Figure 5. Correspondence analysis of genes characterizing CIS, gonocytes and oogonia

Correspondance analysis for the 62 most significant genes from a three-way significance analysis of microarrays (SAM) on the classes CIS, gonocytes and oogonia. The 62 genes were clustered into nine distinct gene groups (visualized by colouring), and the corresponding mean cluster profiles are displayed as legend. The positions of the cluster names (CIS, CISOo, etc.) represent the ideal profiles for genes expressed only in the particular cell types. Δ, Gene located on the Y chromosome. Abbreviations: E, embryonic stem cells; O, oogonia; G, gonocytes; C, carcinoma in situ; T, testis tissue containing CIS; N, normal testis; S, Sertoli cells next to CIS; CISOo, CIS and oogonia; GonOo, gonocytes and oogonia and CISGon, CIS and gonocytes.

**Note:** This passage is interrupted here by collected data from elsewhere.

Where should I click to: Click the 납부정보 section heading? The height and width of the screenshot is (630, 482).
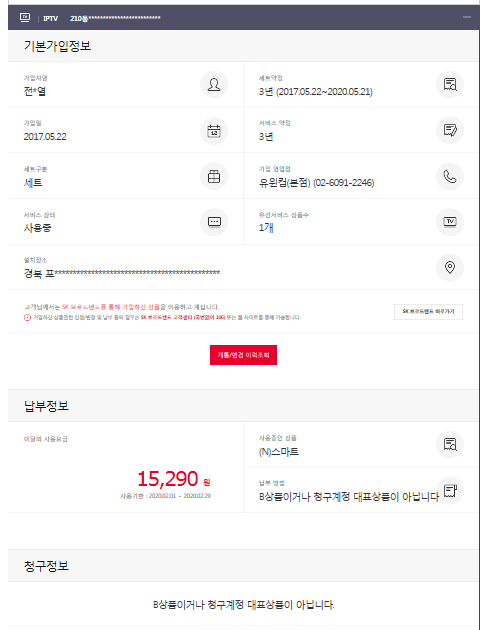coord(46,406)
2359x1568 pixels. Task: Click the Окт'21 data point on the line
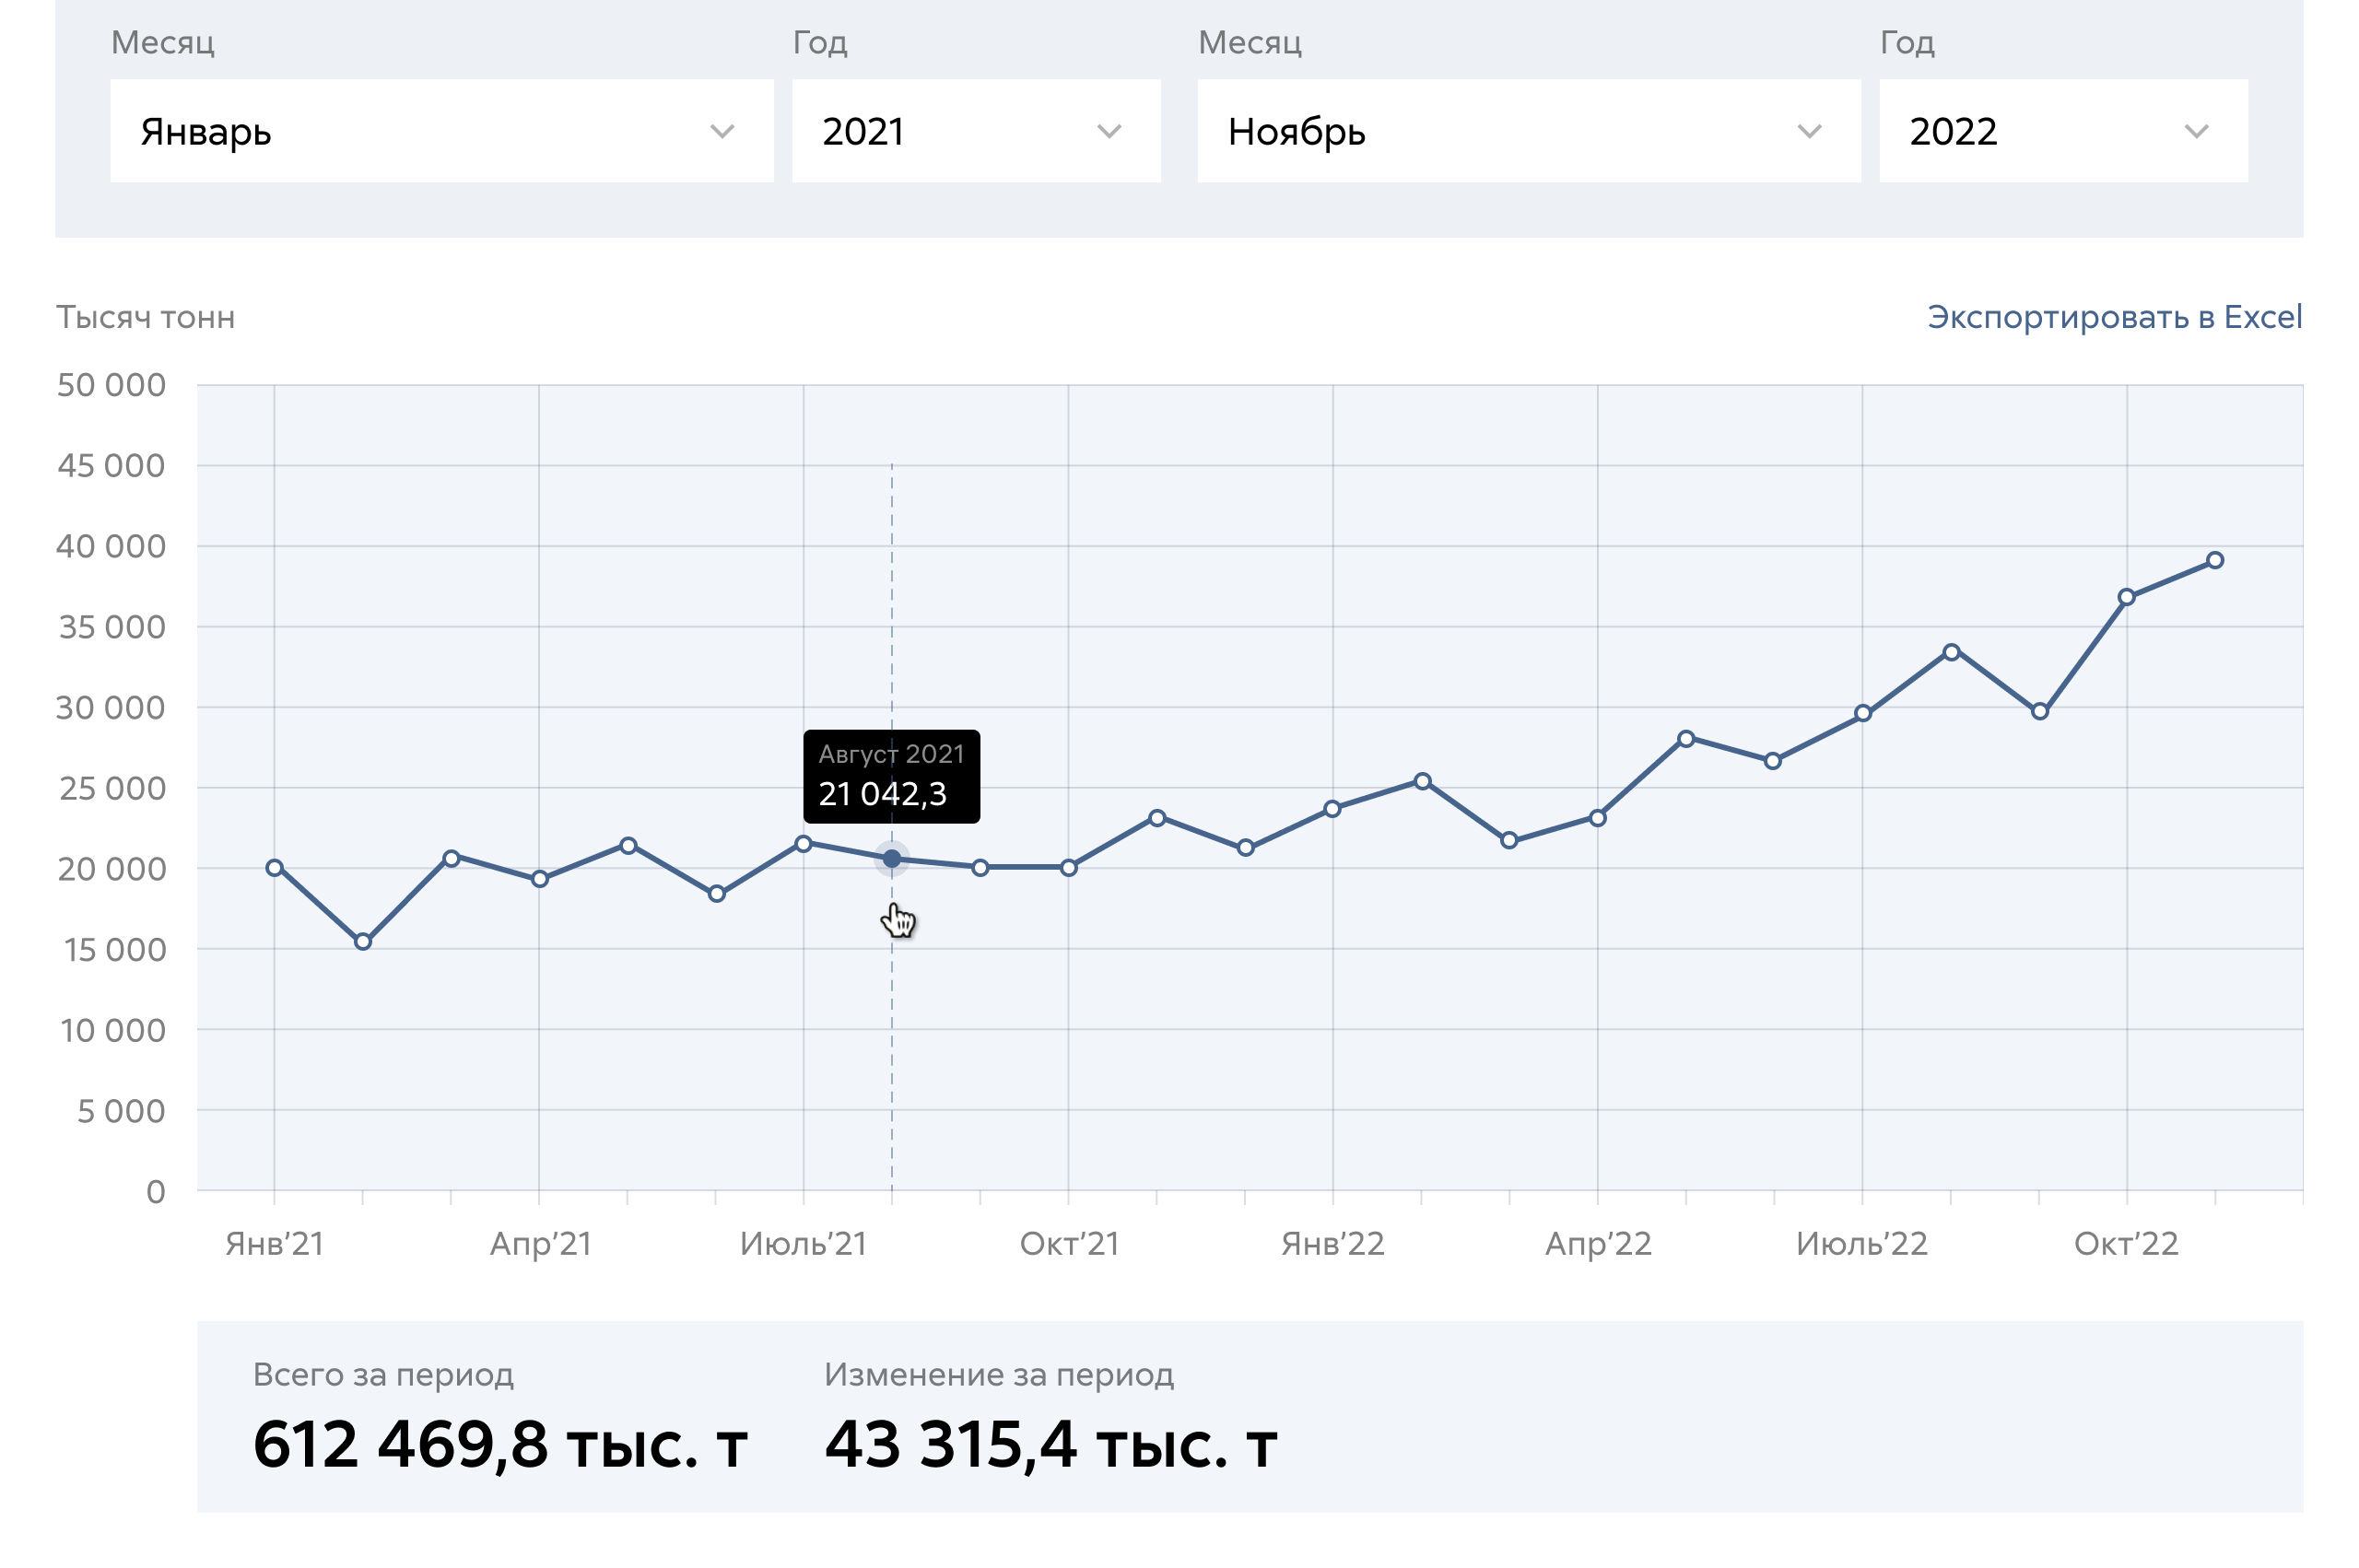pyautogui.click(x=1069, y=868)
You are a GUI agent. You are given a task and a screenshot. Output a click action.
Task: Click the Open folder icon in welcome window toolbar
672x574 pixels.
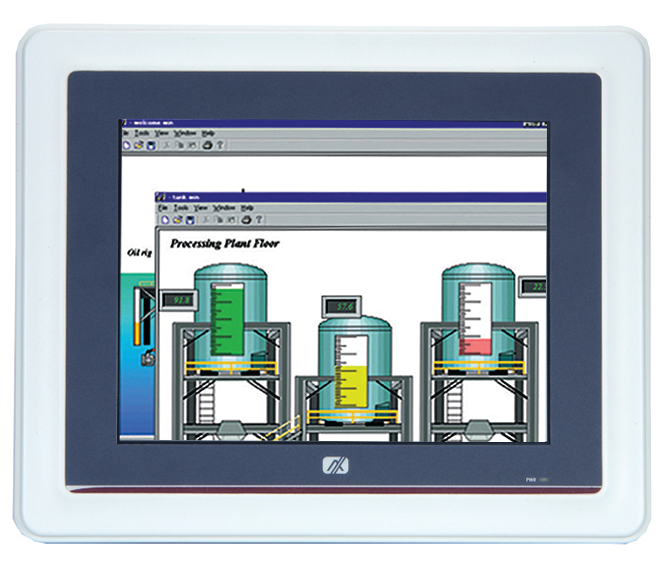click(x=137, y=145)
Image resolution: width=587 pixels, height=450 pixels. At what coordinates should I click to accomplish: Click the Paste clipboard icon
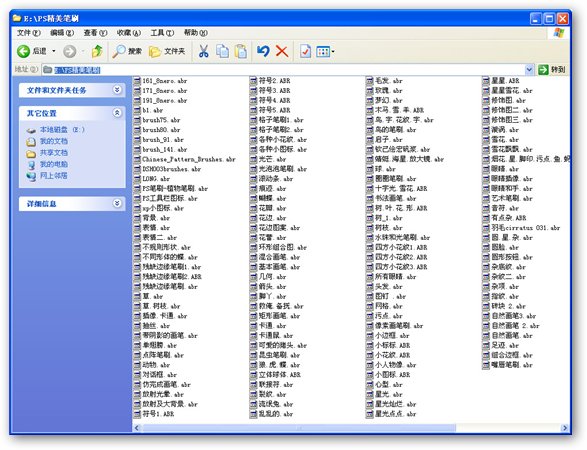click(x=241, y=51)
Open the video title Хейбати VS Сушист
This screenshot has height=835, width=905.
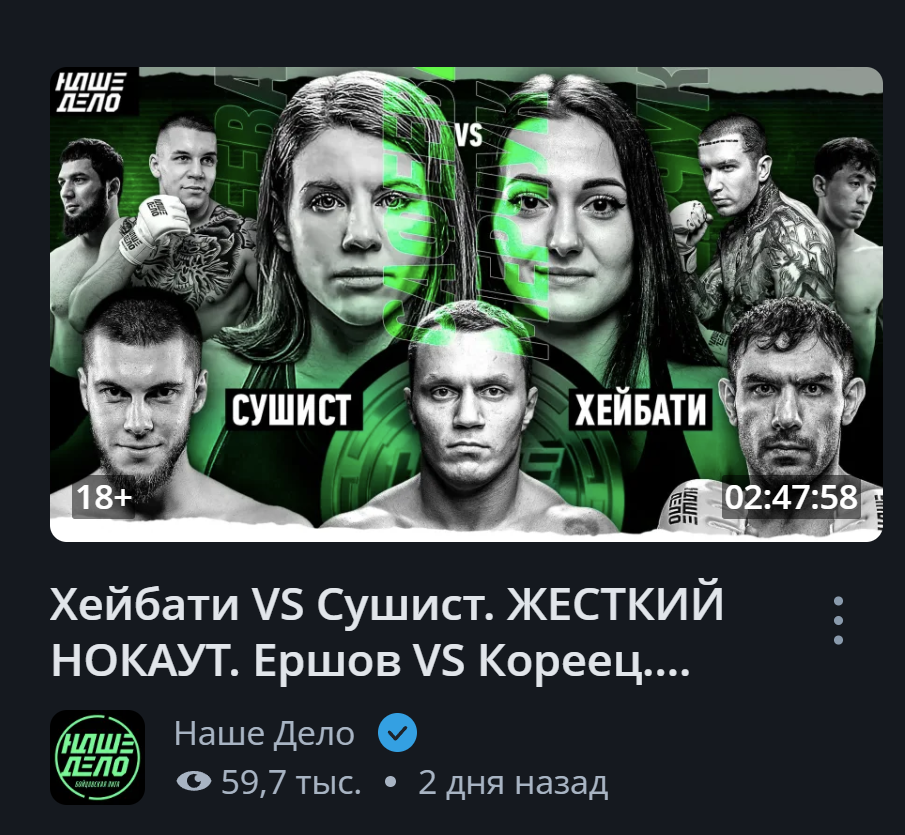pyautogui.click(x=387, y=632)
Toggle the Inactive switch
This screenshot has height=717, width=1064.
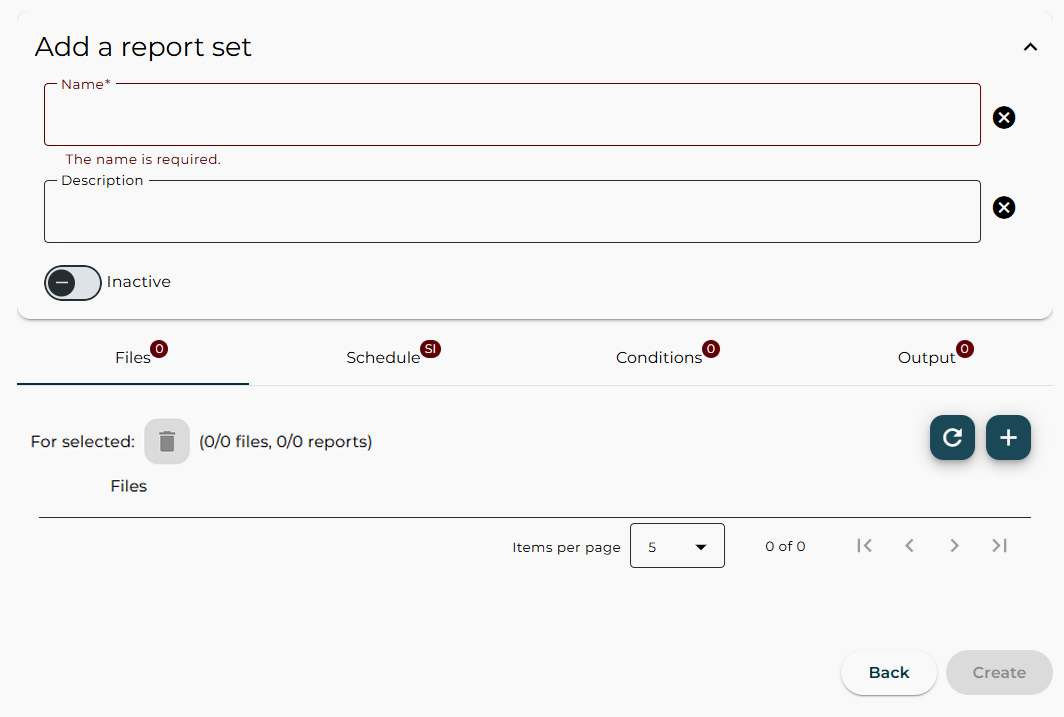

Figure 6. Schematic illustration of the hypothesised origin of CIS from gonocytes

Schematic illustration of the normal male germ cell development and possible transformation to CIS. ESCs are derived from the inner cell mass of a blastocyst. Prolonged culturing often leads to an accumulation of chromosomal aberrations, especially gain of material from chromosomes 12p and 17q. During early development, primordial germ cells migrate to the gonadal ridge and develop along the female (oogonia, top) or the male (gonocytes, bottom) germ cell lineage. In the male, the gonocytes become embedded in Sertoli cells, creating testicular cords. During the period from third trimester to 3 months postnatally, the gonocytes migrate to the periphery of the tubules and differentiate to pre-spermatogonia. After puberty, the spermatogonia proliferate and start spermatogenesis. CIS cells are proposed to arise when gonocytes fail to differentiate to pre-spermatogonia (1) and fail to undergo apoptosis (2). These gonocytes or pre-CIS cells lie dormant in the testis through infancy, while genomic aberrations may occur (3), and at puberty when testosterone levels increase, they start to proliferate and genomic aberrations accumulate, especially of chromosome 12 p and 17, eventually resulting in the formation of an overt tumor. Abbreviations: ICM, inner cell mass; ESC, embryonic stem cells; PGC, primordial germ cells; Sp-gonium, spermatogonium; EC, embryonal carcinoma; TER, teratoma; YST, yolk sac tumor; CHC, chorioncarcinoma.